Now, this preciousness does come out of a positive intention.

I mean, we want to hold ourselves to high standards. We want to create quality work. That’s the soul being a craftsman or craftswoman… the love of craft… the love of artistry.

But our ego hijacks this desire. It turns it into a fear about not achieving perfection from the start. This fear of losing our “precious” twists and distorts us (just like the ring did to Gollum). It sabotages our ability to make anything.

That brings me back to Cave of Monsters. And why we haven’t been creating much here.

We’ve made it too precious.

Yes, we do want to produce original, thought-provoking writing. Yes, we want to build something amazing and beautiful. But there’s this extra pressure we’ve put on ourselves. We’ve slipped into the trap of insisting that everything must be “flawless”, “world changing”, and have an “epic impact”.

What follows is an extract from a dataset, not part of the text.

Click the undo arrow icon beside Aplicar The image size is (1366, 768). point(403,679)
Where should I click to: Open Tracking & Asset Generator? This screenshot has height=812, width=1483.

And in the process… we kill any motivation for writing anything here.

The irony is though…

We actually have no desire to have a huge, earth-shattering impact where we alter the lives of BILLIONS. (Side note: I’m increasingly skeptical about people who always brag about having goals like that… *cough* *cough* Elizabeth Holmes.)

This kind of impact was never why we built The Cave.

Secretly, The Cave is a Grand Excuse. It’s an opportunity to explore and play. To read books (which we already do anyways) and write about them. To follow the rabbit-trails. To make art. And most importantly, to converse and interact with a small group of weirdos like us.1

This isn’t a mass market thing. It’s not for everyone. We don’t want to become gurus.

Yet that’s what we fell into chasing. No wonder we didn’t want to come here and write. It was too intimidating and stressful. And it wasn’t even the kind of writing we wanted to do in the first place.

So Tony and I are working to make things less precious again. To strip away the need to build something huge. And to even remove the pressure of it needing to be a business at all.

Practically, that means a couple things…

1) Sharing more just over email2 (riffs about what we’re pondering, answers to questions, a look behind the scenes, conversations Tony and I are having already). Some of that may end up on the main blog. But there’s something casual and informal about email. It’s less permanent. It’s more conversational.

2) For the blog, it means killing the expectation that we need to write the kind of content we’re supposed to write to build a “successful online business.” (Which I often hate reading anyways.) It’s allowing ourselves to explore the deep, rabbit-trail type topics that simply FASCINATE us. Stuff that make us procrastinate on our paying copywriting work.

That’s the vision.

Dealing with of the tendency to make things precious is an ongoing process. It’s something you have to keep working with. (It took Frodo an epic quest to destroy the ring after all.)

But it’s worth it. It’s the only way to move forward.

So for whatever endeavors you’re working on3

Throw away the precious.

Cast it into the mountain of fire.

Let it burn.

Open yourself again to the serendipity and magic of creation. Allow space for those random, crazy ideas that hit you in the shower… the tiny threads that pull you off into some new and marvelous direction. (Which is where many of the best ideas come from.)

Discover once more that any imperfect (but real) work in progress is far superior to the most “perfect masterpiece” that only exists in your head.

Then you’ll have the freedom to take action again.

And what used to be nothing more than a fantasy… may just come to life.